Once in Pudong, which is what the other side of the river is called, we made our way down to the business district, home of most of the city’s skyscrapers. We stopped at the Pearl Tower, but opted not to pay for the ride to the top as our ticket already gave us access to the Jin Mao Tower, which we reasoned would give us a good view of the Pearl Tower and the city beyond. Although partially obscured by smog, the view was indeed spectacular and the concept itself almost beyond belief. Here was this entire financial district of some thirty enormous buildings – all of which incidentally are of marvelously modern design – where twenty years ago there was nothing on this land but vegetable plots. The government embarked on a deliberate program of development, aiming to make Shanghai a commercial and financial hub, and in a mere twenty years had completely transformed both the landscape and the economy of this historic city. You can rail all you like against central, socialist planning, but when it sets its mind on something, the results can be enormously impressive. Too bad they have set their sights on the smog!

Rather than take the bus back to the city we chose instead to catch a quick ferry ride for the sake of the view. For a paltry 2 Yuan we got terrific views of both banks of the river, and arrived in the center of the Bund. We stopped for lunch at a pricey little bistro and then caught the bus up the street to the Yu Gardens, which we had noted on our tour yesterday.

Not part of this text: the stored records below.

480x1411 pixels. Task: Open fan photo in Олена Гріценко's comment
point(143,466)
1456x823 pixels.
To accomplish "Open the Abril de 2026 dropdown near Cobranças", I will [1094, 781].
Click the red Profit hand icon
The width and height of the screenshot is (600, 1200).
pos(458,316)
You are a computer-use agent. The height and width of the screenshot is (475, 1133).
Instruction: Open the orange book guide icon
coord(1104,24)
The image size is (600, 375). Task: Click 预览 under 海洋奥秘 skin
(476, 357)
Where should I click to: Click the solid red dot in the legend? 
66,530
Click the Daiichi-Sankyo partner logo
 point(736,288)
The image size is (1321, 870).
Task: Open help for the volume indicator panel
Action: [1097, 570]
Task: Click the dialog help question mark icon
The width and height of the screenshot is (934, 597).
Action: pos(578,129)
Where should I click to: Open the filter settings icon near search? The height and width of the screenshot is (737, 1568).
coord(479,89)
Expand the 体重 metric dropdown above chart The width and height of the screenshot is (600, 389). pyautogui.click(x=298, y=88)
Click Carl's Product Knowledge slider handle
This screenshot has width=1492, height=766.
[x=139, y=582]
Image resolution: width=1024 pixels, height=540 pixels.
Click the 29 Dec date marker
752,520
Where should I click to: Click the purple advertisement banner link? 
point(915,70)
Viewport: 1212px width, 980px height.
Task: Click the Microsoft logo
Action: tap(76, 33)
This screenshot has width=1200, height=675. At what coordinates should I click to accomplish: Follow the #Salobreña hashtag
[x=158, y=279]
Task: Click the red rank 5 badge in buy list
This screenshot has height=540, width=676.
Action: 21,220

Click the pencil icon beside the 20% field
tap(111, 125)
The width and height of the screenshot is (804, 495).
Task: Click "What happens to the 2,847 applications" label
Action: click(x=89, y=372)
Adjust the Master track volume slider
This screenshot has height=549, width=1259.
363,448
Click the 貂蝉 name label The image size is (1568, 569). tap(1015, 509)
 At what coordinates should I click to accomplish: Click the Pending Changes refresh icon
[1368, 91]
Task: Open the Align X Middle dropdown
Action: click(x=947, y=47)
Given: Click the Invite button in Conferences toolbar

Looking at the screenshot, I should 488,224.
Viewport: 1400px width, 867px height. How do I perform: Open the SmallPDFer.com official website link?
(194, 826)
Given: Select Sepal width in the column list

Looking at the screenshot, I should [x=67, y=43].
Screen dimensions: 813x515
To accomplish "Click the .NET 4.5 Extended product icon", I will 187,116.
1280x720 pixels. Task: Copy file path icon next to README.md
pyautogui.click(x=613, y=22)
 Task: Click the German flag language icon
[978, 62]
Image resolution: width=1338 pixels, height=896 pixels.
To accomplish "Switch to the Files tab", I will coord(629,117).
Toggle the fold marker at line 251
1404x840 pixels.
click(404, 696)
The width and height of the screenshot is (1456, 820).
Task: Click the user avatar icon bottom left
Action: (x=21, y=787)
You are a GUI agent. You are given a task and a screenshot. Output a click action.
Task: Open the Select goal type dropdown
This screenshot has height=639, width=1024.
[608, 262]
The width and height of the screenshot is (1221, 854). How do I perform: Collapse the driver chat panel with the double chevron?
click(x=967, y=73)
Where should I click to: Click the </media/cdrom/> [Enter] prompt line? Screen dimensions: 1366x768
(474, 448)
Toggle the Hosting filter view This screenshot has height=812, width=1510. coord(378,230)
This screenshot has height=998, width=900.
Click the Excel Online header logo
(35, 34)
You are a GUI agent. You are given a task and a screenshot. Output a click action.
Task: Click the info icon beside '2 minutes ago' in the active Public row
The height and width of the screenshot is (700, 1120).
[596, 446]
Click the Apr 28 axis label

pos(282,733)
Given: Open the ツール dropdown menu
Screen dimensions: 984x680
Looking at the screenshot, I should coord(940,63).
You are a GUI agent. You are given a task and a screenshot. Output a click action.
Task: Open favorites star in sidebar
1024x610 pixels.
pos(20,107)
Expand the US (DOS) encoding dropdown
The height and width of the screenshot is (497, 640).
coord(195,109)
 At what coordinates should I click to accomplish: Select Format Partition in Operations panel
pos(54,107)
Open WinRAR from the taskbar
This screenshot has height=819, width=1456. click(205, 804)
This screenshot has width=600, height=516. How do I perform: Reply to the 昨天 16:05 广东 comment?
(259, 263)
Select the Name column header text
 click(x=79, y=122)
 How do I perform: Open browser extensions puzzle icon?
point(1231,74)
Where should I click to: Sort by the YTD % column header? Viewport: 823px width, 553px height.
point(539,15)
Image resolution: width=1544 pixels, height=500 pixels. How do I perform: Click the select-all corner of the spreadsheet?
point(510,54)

The gardens are located in what was once the original walled city before the Europeans arrived and was slated to be torn down to make way for a modern development. But a local community organization had argued successfully for its preservation of the site for its historical value, and the result is a quaint little section of town with narrow little hudongs, or alleyways winding their way past lovely old houses graced with curving roves and enclosing gardens, pools and temples. Tourists flock to the little shops that have sprung up in the houses and laneways and we had a very pleasant afternoon strolling through the grounds of the garden and the neighborhood temples and shops before settling in for supper at a dim sum diner for bao dumplings and spring rolls.

After supper we made our way back to the river and caught the boat tour that was part of our Hop On/Off package. The boat was packed and seats were non-existent, but none of us minded standing to watch the lights of the city float serenely by. It is truly one of the most magnificent skylines in the world, combining some radical and innovative modern buildings with some of the finest structures of the colonial past. Pudong is clearly developing into something of a tourist site as well, as further down the river there were parks and cafés lining the esplanade.


Once again a taxi at the end of another long day seemed to be the best option for getting back to the hotel. Too bad we were all so tired, for the nightclub scene in this city looks like it would be seriously entertaining!